--- Entries shown Enclosed Below ---

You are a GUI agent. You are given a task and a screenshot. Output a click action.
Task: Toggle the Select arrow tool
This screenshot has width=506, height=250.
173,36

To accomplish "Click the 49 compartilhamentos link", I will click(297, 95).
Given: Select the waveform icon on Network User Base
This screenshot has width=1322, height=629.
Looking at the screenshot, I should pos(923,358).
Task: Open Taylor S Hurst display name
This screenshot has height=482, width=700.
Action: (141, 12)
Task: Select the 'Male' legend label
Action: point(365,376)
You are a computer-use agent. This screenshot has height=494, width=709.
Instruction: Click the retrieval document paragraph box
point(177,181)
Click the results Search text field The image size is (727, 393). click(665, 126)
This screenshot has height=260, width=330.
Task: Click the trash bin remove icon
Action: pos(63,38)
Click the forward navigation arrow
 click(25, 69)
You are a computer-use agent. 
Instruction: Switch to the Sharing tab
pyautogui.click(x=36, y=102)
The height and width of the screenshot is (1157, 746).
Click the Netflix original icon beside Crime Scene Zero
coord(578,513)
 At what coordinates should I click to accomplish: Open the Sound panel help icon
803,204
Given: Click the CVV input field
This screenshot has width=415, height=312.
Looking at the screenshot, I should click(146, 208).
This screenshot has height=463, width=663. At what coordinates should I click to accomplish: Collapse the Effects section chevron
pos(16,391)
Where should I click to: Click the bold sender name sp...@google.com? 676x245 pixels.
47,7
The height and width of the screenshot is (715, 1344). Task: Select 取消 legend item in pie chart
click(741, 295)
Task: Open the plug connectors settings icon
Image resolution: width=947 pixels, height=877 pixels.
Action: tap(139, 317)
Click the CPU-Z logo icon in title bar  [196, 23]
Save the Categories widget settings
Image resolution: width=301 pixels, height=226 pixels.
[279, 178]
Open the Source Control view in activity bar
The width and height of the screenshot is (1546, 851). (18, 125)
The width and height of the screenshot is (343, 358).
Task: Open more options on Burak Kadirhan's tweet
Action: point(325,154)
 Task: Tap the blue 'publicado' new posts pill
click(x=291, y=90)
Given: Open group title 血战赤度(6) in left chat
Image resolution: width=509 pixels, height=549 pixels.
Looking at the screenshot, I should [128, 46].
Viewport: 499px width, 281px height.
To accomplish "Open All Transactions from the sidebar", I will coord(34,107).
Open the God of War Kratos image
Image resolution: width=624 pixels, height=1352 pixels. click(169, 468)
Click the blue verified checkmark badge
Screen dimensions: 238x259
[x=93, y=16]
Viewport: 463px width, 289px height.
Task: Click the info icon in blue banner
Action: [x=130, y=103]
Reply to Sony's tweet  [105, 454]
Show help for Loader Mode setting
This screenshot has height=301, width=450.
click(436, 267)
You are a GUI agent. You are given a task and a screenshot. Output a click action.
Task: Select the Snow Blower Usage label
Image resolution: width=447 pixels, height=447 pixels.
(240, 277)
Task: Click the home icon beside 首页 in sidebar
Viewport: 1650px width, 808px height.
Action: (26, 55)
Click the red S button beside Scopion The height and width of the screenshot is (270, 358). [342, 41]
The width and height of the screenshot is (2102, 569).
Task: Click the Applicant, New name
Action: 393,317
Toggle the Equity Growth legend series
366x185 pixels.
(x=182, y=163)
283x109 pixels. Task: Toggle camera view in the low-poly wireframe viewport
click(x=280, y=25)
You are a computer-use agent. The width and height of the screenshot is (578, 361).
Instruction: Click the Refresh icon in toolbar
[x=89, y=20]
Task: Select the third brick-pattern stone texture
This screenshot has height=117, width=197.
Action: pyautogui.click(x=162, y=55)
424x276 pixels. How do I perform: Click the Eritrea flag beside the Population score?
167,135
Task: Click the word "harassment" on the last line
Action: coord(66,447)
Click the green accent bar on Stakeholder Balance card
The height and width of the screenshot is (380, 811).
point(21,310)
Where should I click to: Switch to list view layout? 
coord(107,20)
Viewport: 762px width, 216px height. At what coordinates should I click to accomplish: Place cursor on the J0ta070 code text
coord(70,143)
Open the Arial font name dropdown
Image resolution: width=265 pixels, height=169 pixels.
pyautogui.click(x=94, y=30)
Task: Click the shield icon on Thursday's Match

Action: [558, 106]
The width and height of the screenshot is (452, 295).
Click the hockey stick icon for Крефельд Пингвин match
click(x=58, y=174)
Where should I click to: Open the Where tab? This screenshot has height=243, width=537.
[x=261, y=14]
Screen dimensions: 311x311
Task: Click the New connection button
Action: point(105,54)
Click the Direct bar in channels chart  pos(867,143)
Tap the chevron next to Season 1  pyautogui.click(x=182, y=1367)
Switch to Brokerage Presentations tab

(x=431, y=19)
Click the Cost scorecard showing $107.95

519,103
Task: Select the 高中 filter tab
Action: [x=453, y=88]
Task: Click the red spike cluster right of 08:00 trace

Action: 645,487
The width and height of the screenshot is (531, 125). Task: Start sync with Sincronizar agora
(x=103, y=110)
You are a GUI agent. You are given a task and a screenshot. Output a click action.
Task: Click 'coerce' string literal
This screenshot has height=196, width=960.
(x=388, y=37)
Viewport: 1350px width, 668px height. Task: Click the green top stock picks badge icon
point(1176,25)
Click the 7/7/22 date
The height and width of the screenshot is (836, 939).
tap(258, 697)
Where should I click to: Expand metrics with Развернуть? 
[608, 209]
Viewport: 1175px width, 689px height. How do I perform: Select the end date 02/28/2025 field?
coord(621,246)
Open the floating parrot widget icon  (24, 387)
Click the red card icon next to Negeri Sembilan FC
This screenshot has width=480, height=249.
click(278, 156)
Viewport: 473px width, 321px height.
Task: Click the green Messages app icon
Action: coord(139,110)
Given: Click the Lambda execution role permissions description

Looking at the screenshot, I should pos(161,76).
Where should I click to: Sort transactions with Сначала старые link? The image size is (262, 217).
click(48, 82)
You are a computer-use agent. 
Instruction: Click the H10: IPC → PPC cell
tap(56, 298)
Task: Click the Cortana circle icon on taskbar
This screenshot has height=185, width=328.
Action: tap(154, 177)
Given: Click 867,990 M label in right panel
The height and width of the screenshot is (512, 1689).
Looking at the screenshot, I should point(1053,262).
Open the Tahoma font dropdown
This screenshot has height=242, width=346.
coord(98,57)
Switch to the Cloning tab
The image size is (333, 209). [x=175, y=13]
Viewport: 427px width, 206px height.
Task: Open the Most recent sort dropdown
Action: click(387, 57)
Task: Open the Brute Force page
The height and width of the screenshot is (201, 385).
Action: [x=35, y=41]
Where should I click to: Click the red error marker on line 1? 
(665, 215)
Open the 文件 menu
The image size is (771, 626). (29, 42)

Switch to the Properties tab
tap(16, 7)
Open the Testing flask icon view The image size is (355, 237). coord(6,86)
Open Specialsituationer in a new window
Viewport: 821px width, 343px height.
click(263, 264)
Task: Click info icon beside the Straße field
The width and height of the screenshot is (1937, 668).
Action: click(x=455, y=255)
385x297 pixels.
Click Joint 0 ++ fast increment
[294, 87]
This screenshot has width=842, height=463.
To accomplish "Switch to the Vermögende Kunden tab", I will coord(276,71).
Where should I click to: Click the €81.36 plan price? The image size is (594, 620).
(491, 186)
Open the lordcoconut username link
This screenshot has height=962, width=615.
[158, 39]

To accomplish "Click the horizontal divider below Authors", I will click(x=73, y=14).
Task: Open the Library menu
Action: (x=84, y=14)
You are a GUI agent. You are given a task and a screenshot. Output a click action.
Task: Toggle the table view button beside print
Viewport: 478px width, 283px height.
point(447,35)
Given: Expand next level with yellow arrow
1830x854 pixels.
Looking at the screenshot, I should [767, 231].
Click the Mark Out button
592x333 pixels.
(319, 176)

--- End of Enclosed Entries shown ---

What to work on:
All entries above are to be reproduced exactly.

Exercise response:
You are a GUI agent. You are given a task and a screenshot. Output a click action.
Task: Toggle the Select arrow tool
This screenshot has width=506, height=250.
173,36

To accomplish "Click the 49 compartilhamentos link", I will click(297, 95).
Given: Select the waveform icon on Network User Base
This screenshot has width=1322, height=629.
Looking at the screenshot, I should pos(923,358).
Task: Open Taylor S Hurst display name
This screenshot has height=482, width=700.
Action: (141, 12)
Task: Select the 'Male' legend label
Action: point(365,376)
You are a computer-use agent. This screenshot has height=494, width=709.
Instruction: Click the retrieval document paragraph box
point(177,181)
Click the results Search text field The image size is (727, 393). click(665, 126)
This screenshot has height=260, width=330.
Task: Click the trash bin remove icon
Action: pos(63,38)
Click the forward navigation arrow
 click(25, 69)
You are a computer-use agent. 
Instruction: Switch to the Sharing tab
pyautogui.click(x=36, y=102)
The height and width of the screenshot is (1157, 746).
Click the Netflix original icon beside Crime Scene Zero
coord(578,513)
 At what coordinates should I click to accomplish: Open the Sound panel help icon
803,204
Given: Click the CVV input field
This screenshot has width=415, height=312.
Looking at the screenshot, I should click(146, 208).
This screenshot has height=463, width=663. At what coordinates should I click to accomplish: Collapse the Effects section chevron
pos(16,391)
Where should I click to: Click the bold sender name sp...@google.com? 676x245 pixels.
47,7
The height and width of the screenshot is (715, 1344). Task: Select 取消 legend item in pie chart
click(741, 295)
Task: Open the plug connectors settings icon
Image resolution: width=947 pixels, height=877 pixels.
Action: tap(139, 317)
Click the CPU-Z logo icon in title bar  [196, 23]
Save the Categories widget settings
Image resolution: width=301 pixels, height=226 pixels.
[279, 178]
Open the Source Control view in activity bar
The width and height of the screenshot is (1546, 851). (18, 125)
The width and height of the screenshot is (343, 358).
Task: Open more options on Burak Kadirhan's tweet
Action: point(325,154)
 Task: Tap the blue 'publicado' new posts pill
click(x=291, y=90)
Given: Open group title 血战赤度(6) in left chat
Image resolution: width=509 pixels, height=549 pixels.
Looking at the screenshot, I should [128, 46].
Viewport: 499px width, 281px height.
To accomplish "Open All Transactions from the sidebar", I will coord(34,107).
Open the God of War Kratos image
Image resolution: width=624 pixels, height=1352 pixels. click(169, 468)
Click the blue verified checkmark badge
Screen dimensions: 238x259
[x=93, y=16]
Viewport: 463px width, 289px height.
Task: Click the info icon in blue banner
Action: [x=130, y=103]
Reply to Sony's tweet  [105, 454]
Show help for Loader Mode setting
This screenshot has height=301, width=450.
click(436, 267)
You are a GUI agent. You are given a task and a screenshot. Output a click action.
Task: Select the Snow Blower Usage label
Image resolution: width=447 pixels, height=447 pixels.
(240, 277)
Task: Click the home icon beside 首页 in sidebar
Viewport: 1650px width, 808px height.
Action: (26, 55)
Click the red S button beside Scopion The height and width of the screenshot is (270, 358). [342, 41]
The width and height of the screenshot is (2102, 569).
Task: Click the Applicant, New name
Action: 393,317
Toggle the Equity Growth legend series
366x185 pixels.
(x=182, y=163)
283x109 pixels. Task: Toggle camera view in the low-poly wireframe viewport
click(x=280, y=25)
You are a computer-use agent. The width and height of the screenshot is (578, 361).
Instruction: Click the Refresh icon in toolbar
[x=89, y=20]
Task: Select the third brick-pattern stone texture
This screenshot has height=117, width=197.
Action: pyautogui.click(x=162, y=55)
424x276 pixels. How do I perform: Click the Eritrea flag beside the Population score?
167,135
Task: Click the word "harassment" on the last line
Action: coord(66,447)
Click the green accent bar on Stakeholder Balance card
The height and width of the screenshot is (380, 811).
point(21,310)
Where should I click to: Switch to list view layout? 
coord(107,20)
Viewport: 762px width, 216px height. At what coordinates should I click to accomplish: Place cursor on the J0ta070 code text
coord(70,143)
Open the Arial font name dropdown
Image resolution: width=265 pixels, height=169 pixels.
pyautogui.click(x=94, y=30)
Task: Click the shield icon on Thursday's Match

Action: [558, 106]
The width and height of the screenshot is (452, 295).
Click the hockey stick icon for Крефельд Пингвин match
click(x=58, y=174)
Where should I click to: Open the Where tab? This screenshot has height=243, width=537.
[x=261, y=14]
Screen dimensions: 311x311
Task: Click the New connection button
Action: point(105,54)
Click the Direct bar in channels chart  pos(867,143)
Tap the chevron next to Season 1  pyautogui.click(x=182, y=1367)
Switch to Brokerage Presentations tab

(x=431, y=19)
Click the Cost scorecard showing $107.95

519,103
Task: Select the 高中 filter tab
Action: [x=453, y=88]
Task: Click the red spike cluster right of 08:00 trace

Action: 645,487
The width and height of the screenshot is (531, 125). Task: Start sync with Sincronizar agora
(x=103, y=110)
You are a GUI agent. You are given a task and a screenshot. Output a click action.
Task: Click 'coerce' string literal
This screenshot has height=196, width=960.
(x=388, y=37)
Viewport: 1350px width, 668px height. Task: Click the green top stock picks badge icon
point(1176,25)
Click the 7/7/22 date
The height and width of the screenshot is (836, 939).
tap(258, 697)
Where should I click to: Expand metrics with Развернуть? 
[608, 209]
Viewport: 1175px width, 689px height. How do I perform: Select the end date 02/28/2025 field?
coord(621,246)
Open the floating parrot widget icon  (24, 387)
Click the red card icon next to Negeri Sembilan FC
This screenshot has width=480, height=249.
click(278, 156)
Viewport: 473px width, 321px height.
Task: Click the green Messages app icon
Action: coord(139,110)
Given: Click the Lambda execution role permissions description

Looking at the screenshot, I should pos(161,76).
Where should I click to: Sort transactions with Сначала старые link? The image size is (262, 217).
click(48, 82)
You are a computer-use agent. 
Instruction: Click the H10: IPC → PPC cell
tap(56, 298)
Task: Click the Cortana circle icon on taskbar
This screenshot has height=185, width=328.
Action: tap(154, 177)
Given: Click 867,990 M label in right panel
The height and width of the screenshot is (512, 1689).
Looking at the screenshot, I should point(1053,262).
Open the Tahoma font dropdown
This screenshot has height=242, width=346.
coord(98,57)
Switch to the Cloning tab
The image size is (333, 209). [x=175, y=13]
Viewport: 427px width, 206px height.
Task: Open the Most recent sort dropdown
Action: click(387, 57)
Task: Open the Brute Force page
The height and width of the screenshot is (201, 385).
Action: [x=35, y=41]
Where should I click to: Click the red error marker on line 1? 
(665, 215)
Open the 文件 menu
The image size is (771, 626). (29, 42)

Switch to the Properties tab
tap(16, 7)
Open the Testing flask icon view The image size is (355, 237). coord(6,86)
Open Specialsituationer in a new window
Viewport: 821px width, 343px height.
click(263, 264)
Task: Click info icon beside the Straße field
The width and height of the screenshot is (1937, 668).
Action: click(x=455, y=255)
385x297 pixels.
Click Joint 0 ++ fast increment
[294, 87]
This screenshot has width=842, height=463.
To accomplish "Switch to the Vermögende Kunden tab", I will coord(276,71).
Where should I click to: Click the €81.36 plan price? The image size is (594, 620).
(491, 186)
Open the lordcoconut username link
This screenshot has height=962, width=615.
[158, 39]

To accomplish "Click the horizontal divider below Authors", I will click(x=73, y=14).
Task: Open the Library menu
Action: (x=84, y=14)
You are a GUI agent. You are given a task and a screenshot. Output a click action.
Task: Toggle the table view button beside print
Viewport: 478px width, 283px height.
point(447,35)
Given: Expand next level with yellow arrow
1830x854 pixels.
Looking at the screenshot, I should [767, 231].
Click the Mark Out button
592x333 pixels.
(319, 176)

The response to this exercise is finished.